When it comes to numerical literacy, South African learners also perform poorly. In the 2019 Trends of the International Mathematics and Science Study (TIMSS), which assessed the mathematics and science knowledge of learners around the world, 63% of Grade 5 learners in South Africa could not achieve the TIMSS basic threshold for maths and 72% of learners in the country similarly could not show that they had attained basic science knowledge. South Africa consistently scored in the bottom three of all the countries assessed. 

While the Covid-19 pandemic might well have made the situation even worse, it is evident that the South African basic education system does not fulfil its mandate and leaves learners poorly equipped for further education, training and skills development.   

The problem is not a lack of money. South Africa’s expenditure on basic education compares favourably with equivalent-sized economies. R298.1 billion (4.63% of GDP) will be spent on basic education during 2022-23, representing an expenditure of R22 213.16 for each of the 13 419 971 learners in the public school system.  However, this expenditure has not resulted in a better standard of education.
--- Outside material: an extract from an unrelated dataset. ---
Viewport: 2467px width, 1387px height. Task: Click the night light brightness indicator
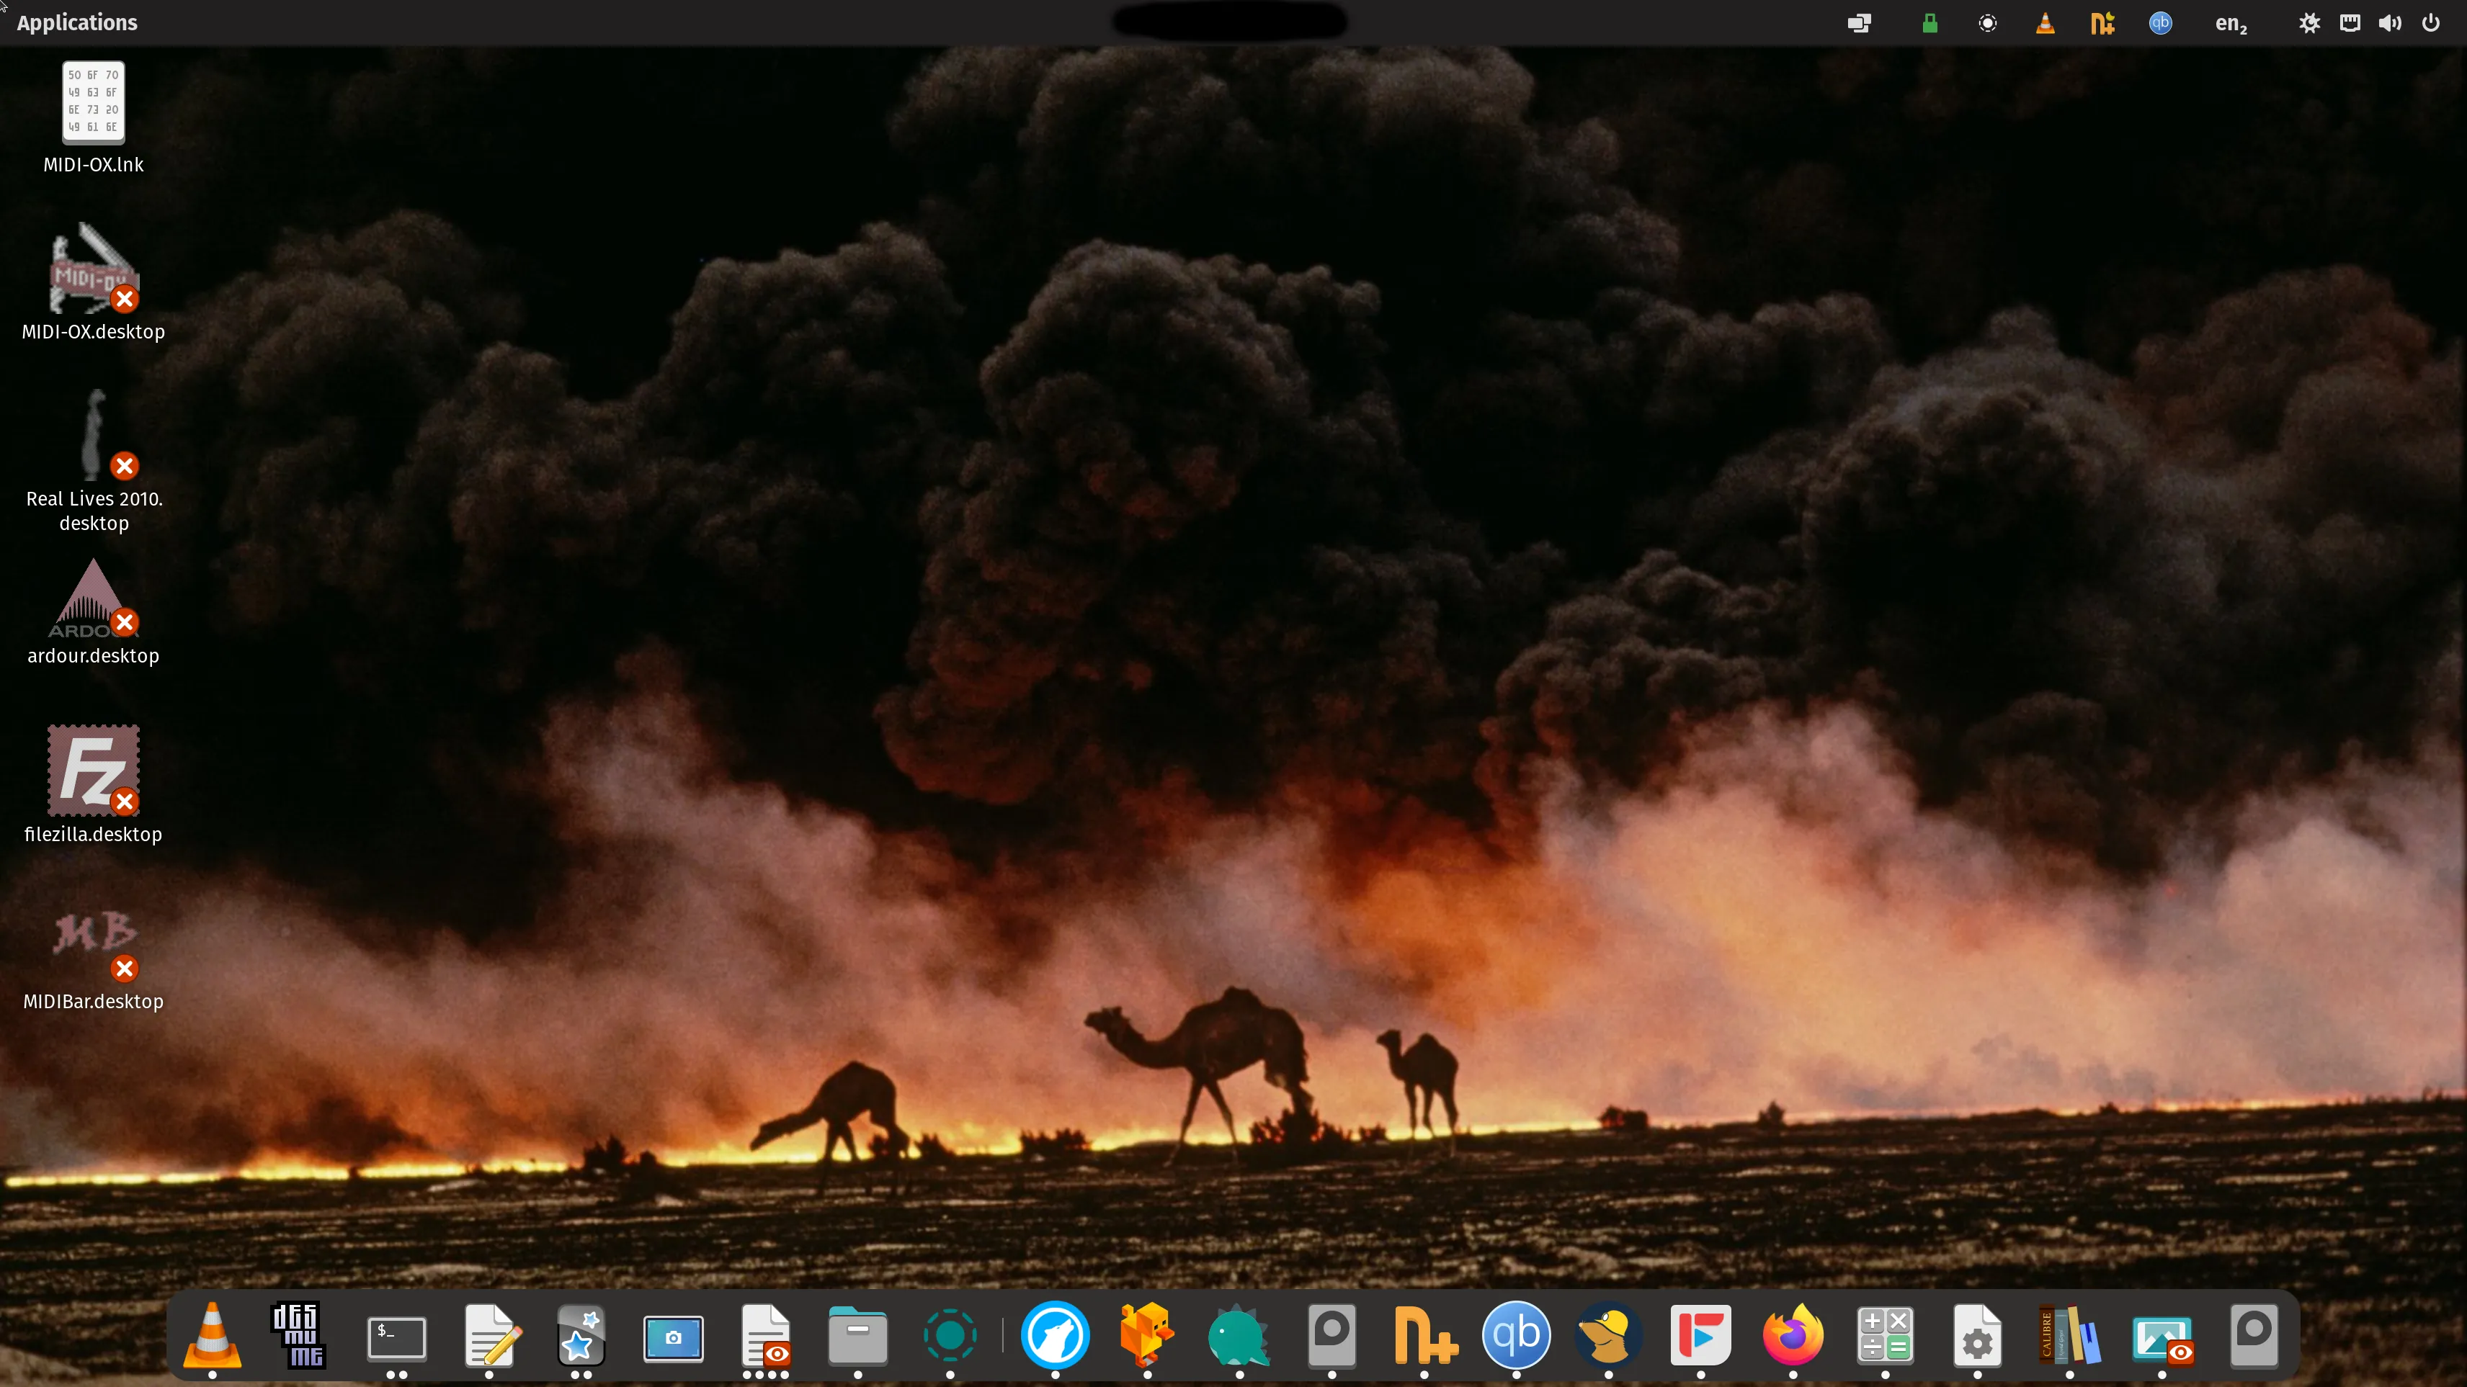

So, what are the reasons for South Africa’s dismal performance?  

They range from poorly trained teaching staff, a shortage of qualified teachers and inadequate infrastructure to corruption, maladministration and last, but not least, a lack of political will. All this impacts negatively on the economy and political stability, but its main impact is on the personal lives of millions of young South Africans, who are left behind with hopes and aspirations that cannot be fulfilled.

Above all, it means that most young South Africans are effectively locked out of the job market. According to Statistics SA, youth aged 15 – 24 years record the highest unemployment rate of 62.1% in the first quarter of 2023 (Q1/23). This means that only 10.4% of this age group have been absorbed into the Labour Market.  

Q1/23 data further show that 36.1% of young South Africans between the ages of 15 and 24 are not in employment, education or training (NEET), a slight decrease of 0.9% from the year before. 

In an annual update released on 29 June 2023, the Southern Africa Labour and Development Research Unit (SALDRU), which has been running an annual analysis of Quarterly Labour Force Surveys data, notes that “NEET youth are among the most vulnerable youth in the country: extended periods of disconnect from the labour market and education or training opportunities increase young people’s risk of remaining trapped in income poverty and of mental ill health. The situation feeds an endless cycle of exclusion that comes at a high cost for the individual young person, his or her family, and society at large.” 

Similarly to what was observed in 2022, the majority of youth who reported being NEET in Q1/2023 are unemployed. It is noteworthy that quite a high proportion of NEET youth have matric, suggesting a potentially lower protective function of the matric certificate than 10 years ago. It can be speculated that if the decreasing protective function of a matric certificate has anything to do with the low passing requirements that allow learners to obtain a certificate with an average score just below 50% across all subjects.  

These statistics indicate that South Africa has failed to meet the UN Sustainable Development Goal 8, Target 8.6, of substantially reducing the proportion of NEET youth by 2020. Failing to act decisively on this issue also puts the country at risk of failing to meet its 2030 Agenda for Sustainable Development.  

Let World Youth Skills Day remind us all that we must not fail South Africa’s youth by not providing them with skills, and thus sabotaging the future not only of the individuals, but also of the country.